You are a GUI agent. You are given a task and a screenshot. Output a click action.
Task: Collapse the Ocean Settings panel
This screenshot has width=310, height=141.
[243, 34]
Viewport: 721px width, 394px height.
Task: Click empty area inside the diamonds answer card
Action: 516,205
○ ○ ○
What this task involves
Write out every line of the rows above as a JSON list of strings, with one string per line and blank lines omitted.

Answer
[
  "You are a GUI agent. You are given a task and a screenshot. Output a click action.",
  "Task: Collapse the Ocean Settings panel",
  "This screenshot has width=310, height=141.",
  "[243, 34]",
  "Viewport: 721px width, 394px height.",
  "Task: Click empty area inside the diamonds answer card",
  "Action: 516,205"
]